Insurance FAQs

These important auto, homeowners, and business insurance questions and answers will help you make an informed decision when you purchase property and casualty insurance.

Auto Insurance FAQs

In Pennsylvania, drivers have the option to purchase full tort or limited tort auto insurance. Full tort permits the policyholder to seek compensation for any injuries sustained in an accident. With limited tort, the insured can only sue a third party if the injury results in a permanent disability. In reality, full tort is more expensive it provides greater protection for the drivers and the passengers.
In Pennsylvania, insureds can provide the level of medical coverage that their policies provide. The policyholder can purchase as little as $5,000 or as much as $1,100,000. Also, the health coverage under the personal auto insurance policy provides rehabilitation coverage as a result of an accident. This coverage may not be covered under policyholder’s health insurance. The insured should check with their health insurance carriers to make sure that expenses as a result of an auto accident are covered.
There are pros and cons of using your own auto insurance when you rent a car.

Pros: You’ll save money on your rental car because you don’t have to purchase the insurance option from the car rental company. Consequently, this can save you over $10 per day on the cost of the rental vehicle. In addition, some credit card companies offer comprehensive and collision coverage when charging the auto rental with their card. If you’re unclear if your credit card covers rental car insurance, then give them a call.

Cons: The disadvantage of using your auto insurance on a rental car is that a claim can go against your policy if you get in an accident with another driver. This accident could raise your auto insurance rates or jeopardize your auto coverage. Because of this, you may want to purchase the liability coverage from the car rental company if you already have a claim or two on your current auto policy. Why jeopardize your coverage when you are driving someone else’s car?

Homeowner Insurance FAQs

The coverage on your homeowner’s policy is based on the reconstruction cost of the dwelling, not on the market value of the property. Besides market value is based upon the current housing sales market and the location of the property. Reconstruction cost is based on the cost of building materials used and the cost of the contractor(s). With this in mind, building construction costs have been rising over the last few years due to increased costs of building materials and labor.
Some carriers may cover the contents of a business under the homeowner’s policy. The contents of a business would have to be under the name of the individual or the owners of the home. The homeowners insurance policy will not cover any business interruption coverage or business or professional liability of a home-based business. These coverages can be provided under a business owner’s policy. Professional liability insurance can be provided under an errors and omissions policy.
In the Northeast, homeowners insurance premiums increased because of several storms over the past several years. As a result, the cost of building materials surged causing the escalation of rebuilding or replacement costs for almost all homes. In any event, listed below are several ways you can reduce the premium on your home insurance.

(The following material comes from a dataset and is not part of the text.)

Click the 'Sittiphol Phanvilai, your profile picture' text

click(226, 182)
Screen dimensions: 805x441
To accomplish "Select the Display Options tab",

  • Increase your deductible from $500 to $1,000 or higher
  • Make sure you have a central station fire and burglar alarm installed in your home
  • Place your homeowner’s and auto coverage with the same carrier as most carriers provide a companion discount for writing both coverages.
The homeowners insurance policy provides limited coverage for jewelry, silverware, fine arts, etc. Accordingly, a personal articles floater can furnish all risk coverage for a specified amount of items that can increase in value or be physically damaged. Therefore, the personal articles floater covers the items listed above as well as antiques, cameras, musical instruments and other items.

Business Insurance FAQs

An insurance company conducts a workers comp audit at its discretion. Audits can be done by phone, mail, or in person. They determine if the payroll and class codes quoted at the outset reflect the pay and scope of work during the policy period. Moreover, they ensure that sub-contractors provide their own coverage. Otherwise, their exposure could make you liable.
Insurance companies will audit expired policies to compare the actual payroll and sales with the estimated amount stated on the policy. If the estimated sales and payroll is less an additional premium will be due, if more a refund to the policyholder is due.
In Pennsylvania, employees and independent contractors are entitled to workers compensation benefits as a result of a work-related accident. All independent contractors that you hire should provide you with certificates of insurance for worker’s comp. At audit time, the cost of all independent contractors without certificates of insurance will be added to your payroll. As a result, there will be an additional premium due from the policy-holder.